On est foutu, on pense trop

Voici un petit livre plus riche que ne laisse l’entendre le bandeau sur la couverture : « Apprivoiser et calmer son mental : la méthode best-seller ». On a en effet un peu l’impression d’être devant un livre de développement personnel ou encore ce qu'en anglais on appelle en anglais un "self help book". Or ce type d’ouvrage est en général assez loin de la pratique du zen.

 

Pourtant, ce livre facile et agréable à lire de Serge Marquis peut apporter une très utile clarification à propos de la notion d’ego pour le pratiquant du zen.
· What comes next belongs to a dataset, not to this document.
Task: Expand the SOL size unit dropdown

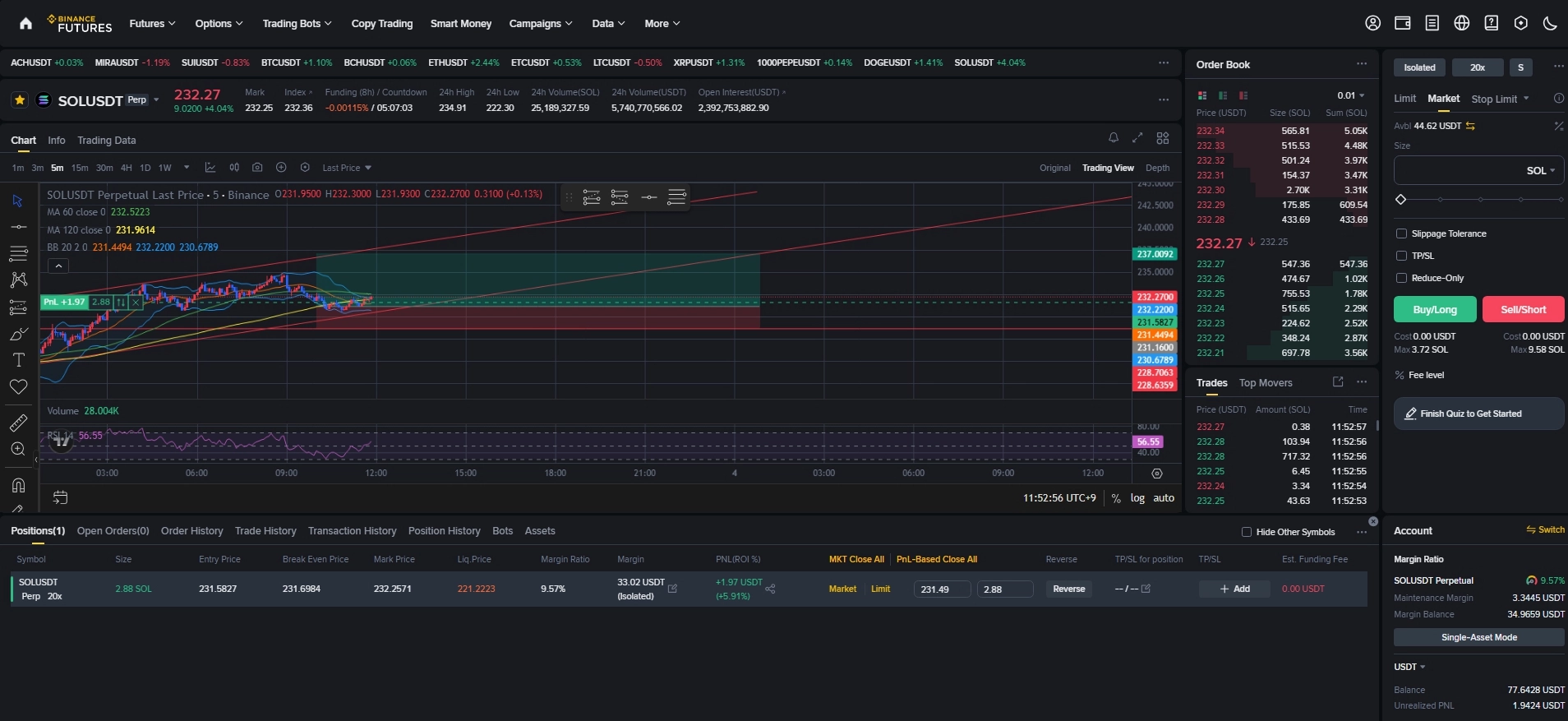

En effet, on entend souvent, dans le zen, qu’il faut laisser tomber l’ego. Mais il n’est pas facile de savoir comment comprendre cette injonction. Et puis, que peut vouloir dire de ne plus avoir d’ego?

 

DÉBUSQUER L'EGO

Marquis permet de s’approcher de la réponse. L’ego, c’est « Pensouillard », un hamster qui tourne sans répit dans sa petite roue. Et cette roue, c’est celle de l’ego, de nos pensées qui nous assaillent sans cesse pour nourrir et défendre le sens de notre identité : « Moi, moi, moi… » dit l’ego. Or ce moi a peur de tout ce qui le remet en question, fragilise l’image qu’il construit de lui-même. De plus, il est insatiable : il lui faut encore et toujours de nouvelles confirmations de son identité, ce qui l’entraîne dans la course sans fin du hamster dans sa roue.

 

NOTRE VÉRITABLE ORIGINE

Mais comme le montre bien Marquis, l’ego est une pure construction mentale, résultat de l’activité électrique de nos neurones. Quand, par exemple, nous disons à autrui « je suis comptable, patron.ne, chef.fe de rayon, professeur, infirmier.e… », nous cachons notre véritable être derrière ce statut qui est une pure construction mentale. Et les injonctions et commentaires de Pensouillard sont là pour conforter notre identité et ainsi nous séparer de ce qui est, le plus souvent au prix de souffrances et de conflits innombrables. Or c’est bien cela l’ego : cette construction artificielle qui masque notre véritable origine. L’origine que nous rejoignons lorsque nous sommes pleinement présents à ce qui survient, au réel : un rire, des pleurs, un souffle de vent, une odeur, la sensation du sol sous nos pieds… –sans commentaire, sans tapage mental, sans « pensouillure ». La simple présence à ce qui est

 

DÉCROISSANCE PERSONNELLE

Pour s’ouvrir à cette véritable présence, Marquis prône « la décroissance personnelle », « la fraction de seconde au cours de laquelle vous prenez conscience que votre esprit est entièrement habité par des mots ou des images contaminés par l’ego. C’est l’instant où l’attention surprend Pensouillard qui monte dans sa roue. ». Toutefois cette solution fort simple demande de l’entraînement : la méditation par laquelle nous entraînons notre esprit à débusquer Pensouillard et à ne pas le suivre.

 

On trouve alors dans l’esprit un espace vaste qui accueille ce qui est sans commentaire et qui se révèle un espace d’amour véritable. Tout cela ne signifie pas que l’on ne doive plus penser ! Car la pensée est nécessaire et utile pour notre vie quotidienne. Mais le cerveau doit apprendre à passer de l’activité mentale-ego (celle de Pensouillard) à l’activité mentale-conscience totalement détachée du jeu nombriliste du hamster. « Dans ce dernier cas, la conscience est alors libre d’accueillir ce que les sens perçoivent, libre d’aimer et d’offrir de la compassion, libre de goûter le beau et de créer l’utile à la vie. »

 

DES CONSEILS UTILES

Sur la base de ce constat, le livre de Marquis donne une série de conseils et propose des moyens qui se rapprochent de la pratique de zazen et qui seront profitables pour les novices, mais aussi pour des pratiquants avertis du zen, et qui pourront sans doute les aider dans leur pratique de la méditation, et dans la pratique dans la vie quotidienne.

 

Marquis, Serge. On est foutu, on pense trop. Seuil, coll. Seuil 2016, 150 p.